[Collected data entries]
--- START ---

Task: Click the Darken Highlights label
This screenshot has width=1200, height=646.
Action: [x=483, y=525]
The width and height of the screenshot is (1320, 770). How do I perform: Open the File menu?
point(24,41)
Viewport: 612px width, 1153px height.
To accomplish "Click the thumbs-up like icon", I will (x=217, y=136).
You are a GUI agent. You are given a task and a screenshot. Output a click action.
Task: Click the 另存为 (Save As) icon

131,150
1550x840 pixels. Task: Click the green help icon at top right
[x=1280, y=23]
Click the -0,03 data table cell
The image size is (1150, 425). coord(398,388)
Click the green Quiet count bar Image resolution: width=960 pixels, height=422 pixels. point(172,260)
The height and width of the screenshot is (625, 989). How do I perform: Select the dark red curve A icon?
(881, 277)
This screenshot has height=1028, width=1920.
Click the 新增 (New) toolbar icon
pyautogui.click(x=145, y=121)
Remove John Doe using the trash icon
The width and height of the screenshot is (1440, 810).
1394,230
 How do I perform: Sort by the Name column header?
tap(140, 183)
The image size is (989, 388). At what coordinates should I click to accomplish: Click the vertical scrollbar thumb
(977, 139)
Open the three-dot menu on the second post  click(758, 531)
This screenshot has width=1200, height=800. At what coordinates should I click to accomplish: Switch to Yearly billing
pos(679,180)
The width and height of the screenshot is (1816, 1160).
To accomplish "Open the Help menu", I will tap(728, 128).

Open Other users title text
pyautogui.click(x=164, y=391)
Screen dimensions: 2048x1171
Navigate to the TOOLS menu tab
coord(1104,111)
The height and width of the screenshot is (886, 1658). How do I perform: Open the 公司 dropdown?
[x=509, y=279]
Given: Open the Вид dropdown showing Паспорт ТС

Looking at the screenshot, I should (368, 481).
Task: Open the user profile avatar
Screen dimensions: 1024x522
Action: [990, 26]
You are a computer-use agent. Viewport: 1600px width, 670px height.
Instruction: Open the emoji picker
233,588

--- END ---

Retype the data shown above so that each line matches the original.

RESULT:
Task: Click the Darken Highlights label
This screenshot has width=1200, height=646.
Action: [x=483, y=525]
The width and height of the screenshot is (1320, 770). How do I perform: Open the File menu?
point(24,41)
Viewport: 612px width, 1153px height.
To accomplish "Click the thumbs-up like icon", I will (x=217, y=136).
You are a GUI agent. You are given a task and a screenshot. Output a click action.
Task: Click the 另存为 (Save As) icon

131,150
1550x840 pixels. Task: Click the green help icon at top right
[x=1280, y=23]
Click the -0,03 data table cell
The image size is (1150, 425). coord(398,388)
Click the green Quiet count bar Image resolution: width=960 pixels, height=422 pixels. point(172,260)
The height and width of the screenshot is (625, 989). How do I perform: Select the dark red curve A icon?
(881, 277)
This screenshot has height=1028, width=1920.
Click the 新增 (New) toolbar icon
pyautogui.click(x=145, y=121)
Remove John Doe using the trash icon
The width and height of the screenshot is (1440, 810).
1394,230
 How do I perform: Sort by the Name column header?
tap(140, 183)
The image size is (989, 388). At what coordinates should I click to accomplish: Click the vertical scrollbar thumb
(977, 139)
Open the three-dot menu on the second post  click(758, 531)
This screenshot has width=1200, height=800. At what coordinates should I click to accomplish: Switch to Yearly billing
pos(679,180)
The width and height of the screenshot is (1816, 1160).
To accomplish "Open the Help menu", I will tap(728, 128).

Open Other users title text
pyautogui.click(x=164, y=391)
Screen dimensions: 2048x1171
Navigate to the TOOLS menu tab
coord(1104,111)
The height and width of the screenshot is (886, 1658). How do I perform: Open the 公司 dropdown?
[x=509, y=279]
Given: Open the Вид dropdown showing Паспорт ТС

Looking at the screenshot, I should (368, 481).
Task: Open the user profile avatar
Screen dimensions: 1024x522
Action: [990, 26]
You are a computer-use agent. Viewport: 1600px width, 670px height.
Instruction: Open the emoji picker
233,588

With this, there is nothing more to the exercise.